LRBA measures tipped to limit SMSF loans
The proposed measures for limited recourse borrowing arrangements may lead to complex and “messy arrangements requiring constant attention from accountants” and will impede the attractiveness of SMSF loans, according to the Tax Institute.
Last week Treasury released a consultation paper on two measures for limited recourse borrowing arrangements (LRBAs), one of which would see the outstanding balance of an LRBA count towards a member’s total super balance.
The Tax Institute senior tax counsel Bob Deutsch said both of Treasury’s proposed measures for LRBAs will add significant complexity to the legislation.
While he doesn’t believe it is the government’s intention to end loan arrangements in SMSFs through the proposed policies, he expects that it will diminish the attractiveness of entering these arrangements.

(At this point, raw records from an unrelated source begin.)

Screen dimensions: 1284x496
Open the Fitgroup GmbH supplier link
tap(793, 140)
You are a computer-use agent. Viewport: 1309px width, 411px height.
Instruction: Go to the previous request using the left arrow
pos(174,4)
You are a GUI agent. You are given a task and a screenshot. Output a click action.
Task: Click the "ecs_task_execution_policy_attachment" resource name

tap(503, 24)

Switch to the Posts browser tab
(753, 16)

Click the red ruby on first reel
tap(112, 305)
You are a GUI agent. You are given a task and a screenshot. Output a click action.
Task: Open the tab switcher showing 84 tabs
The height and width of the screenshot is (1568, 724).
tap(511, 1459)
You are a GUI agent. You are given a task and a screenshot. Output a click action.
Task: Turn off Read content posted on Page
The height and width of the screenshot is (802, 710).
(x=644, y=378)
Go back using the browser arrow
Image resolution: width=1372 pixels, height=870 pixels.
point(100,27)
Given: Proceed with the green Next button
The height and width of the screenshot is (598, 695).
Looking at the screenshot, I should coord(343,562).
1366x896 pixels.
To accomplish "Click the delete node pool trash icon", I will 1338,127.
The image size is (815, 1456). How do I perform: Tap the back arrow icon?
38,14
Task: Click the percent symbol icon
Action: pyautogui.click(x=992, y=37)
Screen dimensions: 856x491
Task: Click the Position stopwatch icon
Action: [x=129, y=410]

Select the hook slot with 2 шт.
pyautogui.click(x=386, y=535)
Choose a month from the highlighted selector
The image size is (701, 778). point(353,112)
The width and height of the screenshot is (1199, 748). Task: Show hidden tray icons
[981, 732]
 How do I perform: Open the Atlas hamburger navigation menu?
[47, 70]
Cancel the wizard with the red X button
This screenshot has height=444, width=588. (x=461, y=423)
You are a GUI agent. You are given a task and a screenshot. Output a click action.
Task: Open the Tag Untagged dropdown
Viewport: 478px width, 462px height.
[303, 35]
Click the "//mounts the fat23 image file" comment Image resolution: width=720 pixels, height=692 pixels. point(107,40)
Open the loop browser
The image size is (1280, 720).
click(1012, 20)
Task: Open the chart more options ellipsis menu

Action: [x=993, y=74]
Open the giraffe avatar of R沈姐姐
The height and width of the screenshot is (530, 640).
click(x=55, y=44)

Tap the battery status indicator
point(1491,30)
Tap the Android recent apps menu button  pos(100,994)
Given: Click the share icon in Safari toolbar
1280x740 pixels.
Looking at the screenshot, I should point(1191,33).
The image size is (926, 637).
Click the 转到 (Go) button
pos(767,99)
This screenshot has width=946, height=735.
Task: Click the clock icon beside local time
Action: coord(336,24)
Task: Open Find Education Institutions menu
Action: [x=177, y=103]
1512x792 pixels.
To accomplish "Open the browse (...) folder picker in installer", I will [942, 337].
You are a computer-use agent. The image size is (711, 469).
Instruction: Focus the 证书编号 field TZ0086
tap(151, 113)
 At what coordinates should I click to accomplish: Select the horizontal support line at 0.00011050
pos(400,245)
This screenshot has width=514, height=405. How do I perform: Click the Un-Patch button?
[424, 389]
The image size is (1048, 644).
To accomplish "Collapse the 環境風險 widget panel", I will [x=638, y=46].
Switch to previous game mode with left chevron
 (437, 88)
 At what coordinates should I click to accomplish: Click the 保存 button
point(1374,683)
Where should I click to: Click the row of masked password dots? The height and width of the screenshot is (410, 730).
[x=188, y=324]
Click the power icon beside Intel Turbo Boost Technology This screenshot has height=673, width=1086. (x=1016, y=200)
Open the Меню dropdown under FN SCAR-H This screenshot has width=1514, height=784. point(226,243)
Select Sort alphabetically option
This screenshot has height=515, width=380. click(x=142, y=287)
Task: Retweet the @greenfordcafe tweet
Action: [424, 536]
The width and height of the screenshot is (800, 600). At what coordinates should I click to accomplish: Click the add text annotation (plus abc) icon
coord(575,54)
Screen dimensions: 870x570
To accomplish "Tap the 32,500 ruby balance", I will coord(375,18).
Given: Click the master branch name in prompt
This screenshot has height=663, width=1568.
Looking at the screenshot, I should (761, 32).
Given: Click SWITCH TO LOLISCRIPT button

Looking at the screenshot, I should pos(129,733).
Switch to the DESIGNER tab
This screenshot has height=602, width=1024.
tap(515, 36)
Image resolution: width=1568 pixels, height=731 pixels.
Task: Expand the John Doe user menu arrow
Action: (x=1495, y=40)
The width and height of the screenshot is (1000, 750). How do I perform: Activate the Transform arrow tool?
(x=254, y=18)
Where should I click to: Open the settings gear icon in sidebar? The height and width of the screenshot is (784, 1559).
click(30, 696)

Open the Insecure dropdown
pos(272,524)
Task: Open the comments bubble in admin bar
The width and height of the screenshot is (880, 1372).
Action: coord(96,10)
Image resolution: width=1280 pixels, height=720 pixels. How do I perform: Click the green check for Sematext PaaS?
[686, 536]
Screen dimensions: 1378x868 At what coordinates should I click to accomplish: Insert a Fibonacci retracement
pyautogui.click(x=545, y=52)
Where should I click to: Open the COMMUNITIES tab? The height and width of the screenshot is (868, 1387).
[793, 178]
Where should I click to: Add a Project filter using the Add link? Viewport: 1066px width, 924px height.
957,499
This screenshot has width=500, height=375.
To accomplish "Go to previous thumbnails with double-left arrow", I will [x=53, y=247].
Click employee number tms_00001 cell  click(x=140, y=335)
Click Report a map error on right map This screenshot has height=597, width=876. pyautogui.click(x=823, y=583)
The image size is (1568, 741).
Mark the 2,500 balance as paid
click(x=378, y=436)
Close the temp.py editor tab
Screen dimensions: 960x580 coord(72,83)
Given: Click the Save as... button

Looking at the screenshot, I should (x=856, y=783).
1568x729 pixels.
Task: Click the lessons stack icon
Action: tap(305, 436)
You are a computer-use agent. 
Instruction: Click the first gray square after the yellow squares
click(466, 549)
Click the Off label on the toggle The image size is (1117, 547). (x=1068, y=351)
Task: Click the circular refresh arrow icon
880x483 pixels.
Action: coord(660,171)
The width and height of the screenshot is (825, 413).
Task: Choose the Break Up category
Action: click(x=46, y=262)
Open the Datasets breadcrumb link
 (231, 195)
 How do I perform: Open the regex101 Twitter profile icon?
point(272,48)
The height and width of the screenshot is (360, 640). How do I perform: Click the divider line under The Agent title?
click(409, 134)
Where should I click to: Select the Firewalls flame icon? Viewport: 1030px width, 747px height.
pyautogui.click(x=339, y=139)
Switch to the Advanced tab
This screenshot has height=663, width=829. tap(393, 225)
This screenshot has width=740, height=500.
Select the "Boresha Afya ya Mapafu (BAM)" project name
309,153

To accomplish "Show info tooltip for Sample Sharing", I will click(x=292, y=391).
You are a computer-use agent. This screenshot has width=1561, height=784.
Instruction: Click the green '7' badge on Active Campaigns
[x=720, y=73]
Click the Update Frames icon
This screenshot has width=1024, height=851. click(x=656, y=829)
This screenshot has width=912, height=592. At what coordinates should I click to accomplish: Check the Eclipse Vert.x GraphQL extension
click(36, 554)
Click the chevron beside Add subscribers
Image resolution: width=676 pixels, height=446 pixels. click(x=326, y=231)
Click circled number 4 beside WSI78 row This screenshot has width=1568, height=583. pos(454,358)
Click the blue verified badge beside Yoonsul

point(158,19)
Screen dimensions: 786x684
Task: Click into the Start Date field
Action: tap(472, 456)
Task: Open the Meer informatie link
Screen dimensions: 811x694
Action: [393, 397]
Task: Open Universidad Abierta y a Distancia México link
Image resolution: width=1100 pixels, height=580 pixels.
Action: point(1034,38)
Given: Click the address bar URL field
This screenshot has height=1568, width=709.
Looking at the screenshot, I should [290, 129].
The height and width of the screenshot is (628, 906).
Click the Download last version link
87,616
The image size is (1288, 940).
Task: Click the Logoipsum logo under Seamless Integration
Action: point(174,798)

“What will happen is that people who want straightforward arrangements will be discouraged from entering limited recourse borrowing arrangements because they are getting more complicated – there are more checks and balances around,” he explained.
“It will have the effect of making these kinds of arrangements less attractive, particularly for those who don’t want to get into messy arrangements that need constant attention from accountants and I think that is part of the risk with this.”
The government, he believes, is attempting to control these arrangements more through these measures and make them more consistent with the new laws that were introduced.
“I think it is going to limit the number of these loan arrangements,” he said.